De rechtbank overweegt tot slot dat het risico van ‘besmetting’ van verdachte binnen de JJI door antisociale jongeren onvoldoende gewicht in de schaal legt, waarbij de rechtbank in aanmerking neemt dat verdachte in september 2023 kan worden overgeplaatst naar de LVB-groep van de JJI in [plaats] . Op deze groep zitten meer kwetsbare jongeren en is speciale aandacht voor het type problematiek waarmee verdachte te kampen heeft.
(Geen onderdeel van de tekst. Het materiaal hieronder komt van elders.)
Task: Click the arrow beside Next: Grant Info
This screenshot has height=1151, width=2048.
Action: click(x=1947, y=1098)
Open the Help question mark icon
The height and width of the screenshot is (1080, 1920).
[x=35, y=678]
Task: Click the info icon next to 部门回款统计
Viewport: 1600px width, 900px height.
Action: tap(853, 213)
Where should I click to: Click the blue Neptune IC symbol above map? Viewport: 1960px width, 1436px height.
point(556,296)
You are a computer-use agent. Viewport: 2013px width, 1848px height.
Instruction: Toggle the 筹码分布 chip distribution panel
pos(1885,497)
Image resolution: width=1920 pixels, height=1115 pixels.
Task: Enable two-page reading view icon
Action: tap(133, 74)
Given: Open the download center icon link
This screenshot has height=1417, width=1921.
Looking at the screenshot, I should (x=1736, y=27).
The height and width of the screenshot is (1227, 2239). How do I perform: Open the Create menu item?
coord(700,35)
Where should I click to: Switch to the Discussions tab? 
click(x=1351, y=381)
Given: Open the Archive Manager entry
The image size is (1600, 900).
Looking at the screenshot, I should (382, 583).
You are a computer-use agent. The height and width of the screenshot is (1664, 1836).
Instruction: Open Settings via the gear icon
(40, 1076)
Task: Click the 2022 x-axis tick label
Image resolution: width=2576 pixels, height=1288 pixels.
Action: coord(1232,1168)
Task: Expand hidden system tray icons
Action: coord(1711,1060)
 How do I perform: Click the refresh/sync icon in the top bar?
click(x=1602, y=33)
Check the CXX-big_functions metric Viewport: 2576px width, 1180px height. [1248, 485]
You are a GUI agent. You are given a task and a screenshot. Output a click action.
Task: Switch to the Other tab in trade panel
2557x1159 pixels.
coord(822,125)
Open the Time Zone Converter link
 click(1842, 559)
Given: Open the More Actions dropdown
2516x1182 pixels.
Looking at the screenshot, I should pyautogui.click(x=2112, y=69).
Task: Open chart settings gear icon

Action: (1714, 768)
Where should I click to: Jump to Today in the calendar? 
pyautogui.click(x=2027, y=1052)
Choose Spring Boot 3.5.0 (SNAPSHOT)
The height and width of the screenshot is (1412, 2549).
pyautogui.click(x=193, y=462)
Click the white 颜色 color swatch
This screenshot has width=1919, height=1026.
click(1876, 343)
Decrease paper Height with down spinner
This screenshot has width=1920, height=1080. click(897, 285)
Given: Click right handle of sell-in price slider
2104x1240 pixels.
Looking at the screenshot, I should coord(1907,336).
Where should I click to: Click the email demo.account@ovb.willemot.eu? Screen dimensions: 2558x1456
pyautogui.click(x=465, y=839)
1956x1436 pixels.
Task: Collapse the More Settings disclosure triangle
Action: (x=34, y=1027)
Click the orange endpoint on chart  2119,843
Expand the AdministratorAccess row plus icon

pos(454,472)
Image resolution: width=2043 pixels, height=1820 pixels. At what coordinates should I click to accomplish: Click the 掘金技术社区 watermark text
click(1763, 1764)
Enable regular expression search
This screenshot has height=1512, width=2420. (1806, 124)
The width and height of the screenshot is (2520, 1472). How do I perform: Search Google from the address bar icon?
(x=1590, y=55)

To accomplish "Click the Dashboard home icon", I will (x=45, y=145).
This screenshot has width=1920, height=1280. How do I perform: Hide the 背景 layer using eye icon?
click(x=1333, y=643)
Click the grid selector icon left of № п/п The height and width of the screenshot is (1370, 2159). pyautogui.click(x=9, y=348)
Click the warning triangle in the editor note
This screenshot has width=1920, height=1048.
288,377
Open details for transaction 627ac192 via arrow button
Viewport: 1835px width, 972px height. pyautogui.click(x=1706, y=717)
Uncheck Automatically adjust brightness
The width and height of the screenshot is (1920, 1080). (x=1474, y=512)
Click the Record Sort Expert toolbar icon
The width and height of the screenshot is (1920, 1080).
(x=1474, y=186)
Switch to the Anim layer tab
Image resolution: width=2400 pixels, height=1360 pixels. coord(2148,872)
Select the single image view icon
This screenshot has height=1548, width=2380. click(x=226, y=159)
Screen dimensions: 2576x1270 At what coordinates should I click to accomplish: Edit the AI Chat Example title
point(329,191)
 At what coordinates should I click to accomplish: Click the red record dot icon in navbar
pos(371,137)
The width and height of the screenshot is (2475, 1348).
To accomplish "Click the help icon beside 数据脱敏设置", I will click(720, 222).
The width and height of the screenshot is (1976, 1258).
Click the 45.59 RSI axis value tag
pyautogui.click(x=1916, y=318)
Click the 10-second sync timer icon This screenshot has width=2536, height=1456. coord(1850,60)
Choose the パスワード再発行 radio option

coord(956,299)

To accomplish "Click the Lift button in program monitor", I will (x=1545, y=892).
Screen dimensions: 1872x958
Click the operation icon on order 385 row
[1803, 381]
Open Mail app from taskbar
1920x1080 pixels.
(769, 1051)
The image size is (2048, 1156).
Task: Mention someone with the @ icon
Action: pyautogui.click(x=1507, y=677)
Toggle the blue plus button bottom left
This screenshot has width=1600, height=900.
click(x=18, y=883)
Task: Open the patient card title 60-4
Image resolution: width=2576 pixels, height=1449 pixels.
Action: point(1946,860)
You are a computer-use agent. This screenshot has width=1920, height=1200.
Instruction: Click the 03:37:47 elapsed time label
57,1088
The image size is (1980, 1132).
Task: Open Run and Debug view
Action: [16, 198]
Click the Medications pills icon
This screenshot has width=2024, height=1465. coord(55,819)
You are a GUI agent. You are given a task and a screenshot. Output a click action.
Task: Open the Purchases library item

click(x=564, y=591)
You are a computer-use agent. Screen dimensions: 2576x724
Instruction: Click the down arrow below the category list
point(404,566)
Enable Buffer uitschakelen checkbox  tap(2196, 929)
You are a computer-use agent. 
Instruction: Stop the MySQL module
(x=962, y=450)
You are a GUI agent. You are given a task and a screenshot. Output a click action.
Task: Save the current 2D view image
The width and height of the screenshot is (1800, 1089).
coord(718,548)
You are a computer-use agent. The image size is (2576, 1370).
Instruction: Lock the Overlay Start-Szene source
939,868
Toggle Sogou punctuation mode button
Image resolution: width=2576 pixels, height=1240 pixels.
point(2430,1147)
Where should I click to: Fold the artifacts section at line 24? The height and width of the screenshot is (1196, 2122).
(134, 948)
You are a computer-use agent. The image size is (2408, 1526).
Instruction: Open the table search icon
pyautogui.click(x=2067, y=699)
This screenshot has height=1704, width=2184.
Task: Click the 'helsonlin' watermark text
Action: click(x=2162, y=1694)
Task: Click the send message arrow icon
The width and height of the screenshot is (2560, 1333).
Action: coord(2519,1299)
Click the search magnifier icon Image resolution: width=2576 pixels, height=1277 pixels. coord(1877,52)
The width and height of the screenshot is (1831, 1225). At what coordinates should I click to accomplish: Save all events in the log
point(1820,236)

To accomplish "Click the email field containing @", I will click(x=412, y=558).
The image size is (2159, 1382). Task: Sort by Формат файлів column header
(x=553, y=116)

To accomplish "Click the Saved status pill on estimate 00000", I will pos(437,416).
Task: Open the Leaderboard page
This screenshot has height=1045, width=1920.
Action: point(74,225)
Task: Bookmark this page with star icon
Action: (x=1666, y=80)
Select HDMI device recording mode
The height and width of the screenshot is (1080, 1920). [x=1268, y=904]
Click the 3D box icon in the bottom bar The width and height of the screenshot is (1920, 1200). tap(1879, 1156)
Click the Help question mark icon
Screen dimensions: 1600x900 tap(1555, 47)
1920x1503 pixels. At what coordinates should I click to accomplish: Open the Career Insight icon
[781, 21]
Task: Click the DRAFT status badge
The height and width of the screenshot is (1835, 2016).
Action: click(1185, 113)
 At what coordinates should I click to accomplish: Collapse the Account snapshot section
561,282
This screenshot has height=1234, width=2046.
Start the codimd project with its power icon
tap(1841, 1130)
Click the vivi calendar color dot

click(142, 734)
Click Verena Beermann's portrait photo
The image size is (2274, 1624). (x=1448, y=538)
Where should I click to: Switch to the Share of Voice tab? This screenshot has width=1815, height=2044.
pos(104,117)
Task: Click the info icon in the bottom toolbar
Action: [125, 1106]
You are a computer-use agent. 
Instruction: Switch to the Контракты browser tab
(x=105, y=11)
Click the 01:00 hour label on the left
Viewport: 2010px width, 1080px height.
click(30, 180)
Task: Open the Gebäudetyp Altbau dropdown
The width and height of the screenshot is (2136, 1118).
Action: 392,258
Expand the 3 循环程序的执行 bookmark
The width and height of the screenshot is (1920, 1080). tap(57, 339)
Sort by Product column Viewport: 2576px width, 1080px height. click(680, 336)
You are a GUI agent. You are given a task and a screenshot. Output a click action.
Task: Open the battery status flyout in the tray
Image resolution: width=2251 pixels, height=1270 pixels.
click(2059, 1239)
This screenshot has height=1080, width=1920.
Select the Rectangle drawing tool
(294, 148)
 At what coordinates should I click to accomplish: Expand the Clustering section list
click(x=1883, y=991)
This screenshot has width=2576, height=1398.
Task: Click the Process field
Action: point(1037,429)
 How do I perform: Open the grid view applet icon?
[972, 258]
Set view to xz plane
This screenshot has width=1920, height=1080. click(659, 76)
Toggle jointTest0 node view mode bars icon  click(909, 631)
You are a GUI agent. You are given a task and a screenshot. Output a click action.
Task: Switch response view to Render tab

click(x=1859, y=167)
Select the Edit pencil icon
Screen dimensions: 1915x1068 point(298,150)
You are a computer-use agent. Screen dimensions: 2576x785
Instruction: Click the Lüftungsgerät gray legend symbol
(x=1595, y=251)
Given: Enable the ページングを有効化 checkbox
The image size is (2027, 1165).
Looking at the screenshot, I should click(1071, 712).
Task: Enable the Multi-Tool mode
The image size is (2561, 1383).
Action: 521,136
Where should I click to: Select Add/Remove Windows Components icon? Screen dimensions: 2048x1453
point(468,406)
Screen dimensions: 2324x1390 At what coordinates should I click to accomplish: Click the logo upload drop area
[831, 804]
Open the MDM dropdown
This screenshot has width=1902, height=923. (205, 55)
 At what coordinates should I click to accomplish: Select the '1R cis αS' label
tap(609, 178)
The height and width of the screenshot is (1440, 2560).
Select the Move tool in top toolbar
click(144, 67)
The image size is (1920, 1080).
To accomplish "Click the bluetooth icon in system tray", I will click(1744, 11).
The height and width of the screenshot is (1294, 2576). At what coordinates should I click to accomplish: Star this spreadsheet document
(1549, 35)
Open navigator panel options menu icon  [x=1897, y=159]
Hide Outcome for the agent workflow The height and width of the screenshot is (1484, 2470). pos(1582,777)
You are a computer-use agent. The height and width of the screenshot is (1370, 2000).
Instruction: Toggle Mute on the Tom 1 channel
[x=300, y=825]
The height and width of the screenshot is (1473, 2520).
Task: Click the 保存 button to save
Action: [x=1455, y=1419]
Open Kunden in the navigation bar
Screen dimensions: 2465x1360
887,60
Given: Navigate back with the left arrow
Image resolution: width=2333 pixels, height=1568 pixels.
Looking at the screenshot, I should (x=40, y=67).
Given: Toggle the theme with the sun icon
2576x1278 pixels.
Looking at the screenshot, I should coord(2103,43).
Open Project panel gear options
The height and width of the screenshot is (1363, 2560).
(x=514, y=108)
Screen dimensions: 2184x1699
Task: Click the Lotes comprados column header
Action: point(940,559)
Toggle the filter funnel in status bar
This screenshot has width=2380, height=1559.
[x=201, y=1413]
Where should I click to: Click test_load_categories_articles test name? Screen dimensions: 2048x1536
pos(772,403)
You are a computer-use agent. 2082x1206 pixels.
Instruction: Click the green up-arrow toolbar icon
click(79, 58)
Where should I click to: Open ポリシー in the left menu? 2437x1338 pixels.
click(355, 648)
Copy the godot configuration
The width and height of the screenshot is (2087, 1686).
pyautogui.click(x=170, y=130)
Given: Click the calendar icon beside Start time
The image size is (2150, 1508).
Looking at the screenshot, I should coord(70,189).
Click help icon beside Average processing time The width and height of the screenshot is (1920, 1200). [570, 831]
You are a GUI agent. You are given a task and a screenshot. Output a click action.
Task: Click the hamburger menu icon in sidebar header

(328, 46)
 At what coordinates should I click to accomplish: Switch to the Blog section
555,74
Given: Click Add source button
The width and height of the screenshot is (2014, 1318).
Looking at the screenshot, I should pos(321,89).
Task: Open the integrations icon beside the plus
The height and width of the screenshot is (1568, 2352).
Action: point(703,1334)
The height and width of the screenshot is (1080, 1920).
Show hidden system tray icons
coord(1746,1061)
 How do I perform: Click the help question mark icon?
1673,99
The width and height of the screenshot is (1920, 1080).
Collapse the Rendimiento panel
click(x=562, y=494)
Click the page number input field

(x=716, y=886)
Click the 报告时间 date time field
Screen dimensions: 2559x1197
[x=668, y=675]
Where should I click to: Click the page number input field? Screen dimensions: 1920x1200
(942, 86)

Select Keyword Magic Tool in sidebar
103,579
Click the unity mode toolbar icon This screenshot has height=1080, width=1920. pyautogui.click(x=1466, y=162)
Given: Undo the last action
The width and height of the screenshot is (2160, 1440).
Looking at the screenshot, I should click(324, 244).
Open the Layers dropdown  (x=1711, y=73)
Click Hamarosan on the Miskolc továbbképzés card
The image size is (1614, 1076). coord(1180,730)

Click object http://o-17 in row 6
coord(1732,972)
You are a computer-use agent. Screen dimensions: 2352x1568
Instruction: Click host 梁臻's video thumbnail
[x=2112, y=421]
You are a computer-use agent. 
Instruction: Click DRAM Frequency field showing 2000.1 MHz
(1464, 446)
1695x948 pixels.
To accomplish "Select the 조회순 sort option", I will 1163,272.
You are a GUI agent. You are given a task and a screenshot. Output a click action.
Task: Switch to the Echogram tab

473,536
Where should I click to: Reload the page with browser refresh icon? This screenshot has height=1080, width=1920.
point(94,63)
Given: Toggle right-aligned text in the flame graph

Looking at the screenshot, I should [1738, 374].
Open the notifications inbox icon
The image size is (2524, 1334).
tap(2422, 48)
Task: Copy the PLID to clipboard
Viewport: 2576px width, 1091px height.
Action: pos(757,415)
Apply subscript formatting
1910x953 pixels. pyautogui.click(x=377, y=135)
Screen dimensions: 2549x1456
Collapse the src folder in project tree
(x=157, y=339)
Het genoemde risico wordt daarmee in voldoende mate ondervangen.
De rechtbank concludeert dat een voorwaardelijke PIJ-maatregel onvoldoende kans biedt om de behandeldoelen van verdachte met succes te kunnen behalen en dat het dwingende kader van de onvoorwaardelijke PIJ-maatregel noodzakelijk is om de langdurige en intensieve behandeling van verdachte te borgen en zijn ontwikkeling positief bij te sturen.
Een onvoorwaardelijke PIJ-maatregel biedt daarnaast de mogelijkheid tot verlof en daarmee tot oefenmomenten voor verdachte om het geleerde in de praktijk te brengen, maar dan op een gekaderde en op een op verdachte afgestemde manier.
Alles afwegende is de rechtbank van oordeel dat aan verdachte een onvoorwaardelijke PIJ-maatregel dient te worden opgelegd. De rechtbank maakt hierbij gebruik van haar adviseringsbevoegdheid ex artikel 6:1:1 lid 3 van het Wetboek van Strafvordering om verdachte te plaatsen op voornoemde LVB-groep van [JJI] , zodat verdachte op die locatie zijn jeugddetentie kan doorbrengen en op diezelfde locatie kan beginnen met zijn behandeling in het kader van zijn PIJ-maatregel.
De PIJ-maatregel wordt opgelegd ter zake van een misdrijf dat gericht is tegen de onaantastbaarheid van het lichaam van een persoon, namelijk [slachtoffer] . Dit betekent dat verlenging van de PIJ-maatregel mogelijk is voor zover de PIJ-maatregel daardoor de duur van zeven jaar niet te boven gaat.